For the most part I found their Greek perfectly clear and intelligible, but it was baffling and disquieting to find that, when faced with a real difficulty in the Hebrew, the Greek version provided me with something either quite different or else – and I hate to say this – with a slick pious phrase. (Four Prophets p. viii)
But the Septuagint did give the New Testament writers the linguistic tools that they needed. In ordinary ‘koine’ Greek there was little use of words like brother, fellowship, apostle, saviour, preach, and, famously, agape/love. These are some of the gifts that the Septuagint has given to the New Testament and the Church.
I find that the little Greek I learned for my theology invaluable for checking up on translators’ quirks, and there are plenty of helps available, particularly the Interlinear New Testament, which translates each word underneath the Greek, while giving a standard translation in the margin.
Aramaic
Finally, there is Aramaic, the language of the Syrian tribes, which became the standard international language of the Middle East for centuries. In 600 B.C. an Assyrian army laid siege to Jerusalem, and the Assyrian general made a speech:
Thus says the great king, the king of Assyria: On what do you base this confidence of yours? Do you think that mere words are strategy and power for war? On whom do you now rely, that you have rebelled against me? …
Then Eliakim, Shebnah, and Joah said to the Rabshakeh, ‘Please speak to your servants in the Aramaic language, for we understand it; do not speak to us in the language of Judah within the hearing of the people who are on the wall.’ But the Rabshakeh said to them, ‘Has my master sent me to speak these words to your master and to you, and not to the people sitting on the wall, who are doomed with you to eat their own dung and to drink their own urine?’ … Then he called out in a loud voice in the language of Judah, ‘Hear the word of the great king, the king of Assyria! Thus says the king: “Do not let Hezekiah deceive you, for he will not be able to deliver you out of my hand…. (2 Kings 19.19 – 29, ed.)
There are two longish passages in the Old Testament which are in Aramaic. Three chapters in Ezra (4.8 – 6.18 and 7.12-26) give verbatim correspondence to and from the Persian kings Artaxerxes and Darius. The other is six chapters in Daniel, (2.4 – 7.28) from Daniel’s interpretation of Nebuchadnezzar’s dream to his dream of the four supernatural beasts/empires. Daniel has been dated variously to 550 BC and 160 BC. Do the Aramaic passages give a clue as to when Daniel was written? Or not?
Finally, Aramaic was the language that Jesus and most Palestinian Jews spoke as their first language. We have some of Jesus actual words recorded in Mark. “Abba”- Father, or Dad (14.36); :”Talitha koum” – ‘Little girl, get up’ (5.41); “Ephphatha” – be opened (7.34); and most famously, “Eloi, Eloi, lama sabachthani?” – My God, my God, why have you forsaken me? (14.34). Some scholars have tried translating Jesus’ words back into Aramaic, such as the Lord’s Prayer, with interesting results.

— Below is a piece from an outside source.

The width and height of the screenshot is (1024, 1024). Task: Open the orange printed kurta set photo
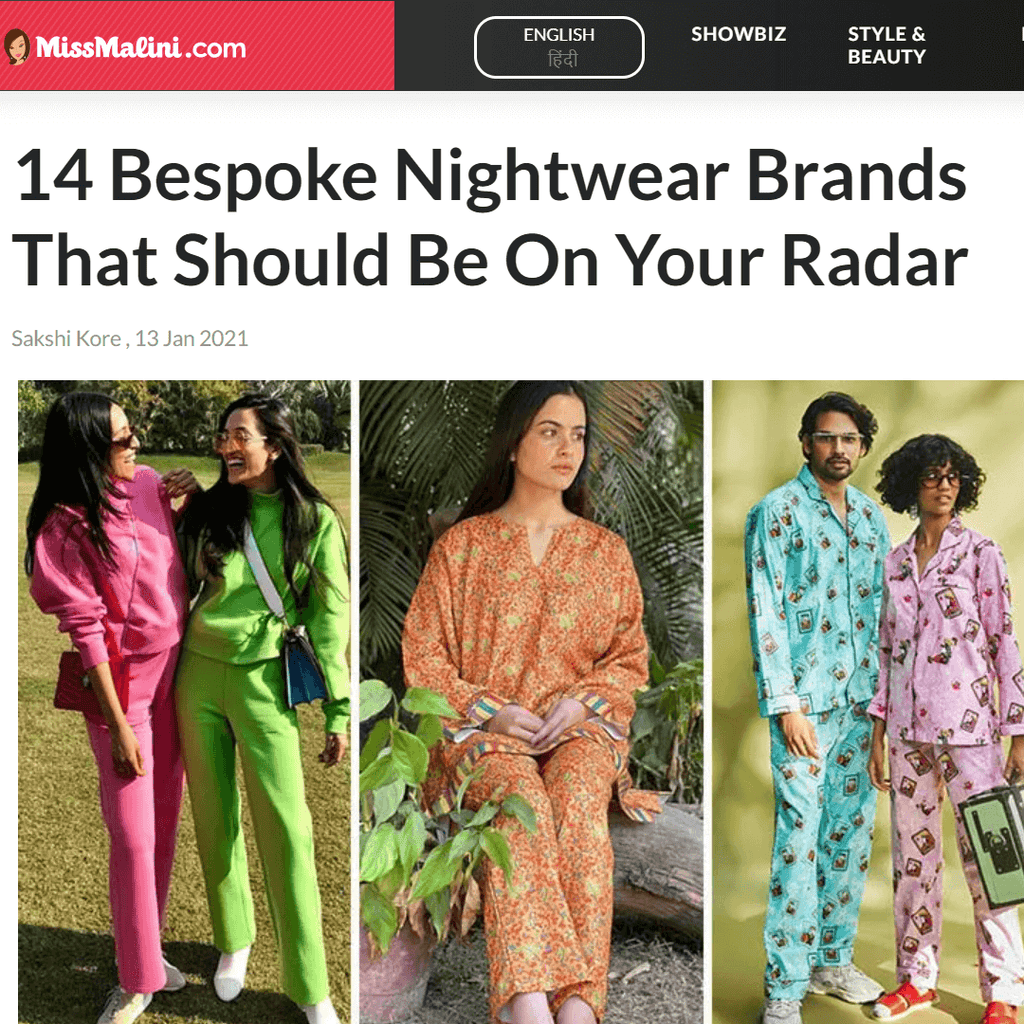pos(531,702)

My guess is that most Jews in Palestine were bilingual in Aramaic and Greek. What language did Peter address the crowd on the day of Pentecost? If the strangers from Rome, with Cretans and Arabs could understand Aramaic, that would have been a miracle!
New Testament Names
Some of the names in the New Testament illustrate the tension between Aramaic and Greek. The lady whom Peter brought back from death in Acts 9.36-41 was called Tabitha, Dorcas in Greek, both meaning gazelle. And Peter (the Rock) himself was not called that by Paul, nor presumably by any of his friends. He was called “Kephas” – the Aramaic word for rock (1 Corinthians 15.5, Galatians 1.18).
But the biggest problem comes because Greeks had no way of speaking or writing the sound ‘sh’, and they instinctively added ‘-us’ or ‘os’ on the end of names so they could put the right case endings on. So Jesus was never called Jesus by his family and friends. He was always ‘Yeshua’ – our equivalent to ‘Joshua’ or ‘Jo’. The same change happens in the Septuagint, so it comes as a bit of a shock when reading that, to learn that it was Jesus who won the battle of Jericho! Why don’t we start using Jesus’ actual name in our worship: “Yeshua (God saves). Yesh you are!”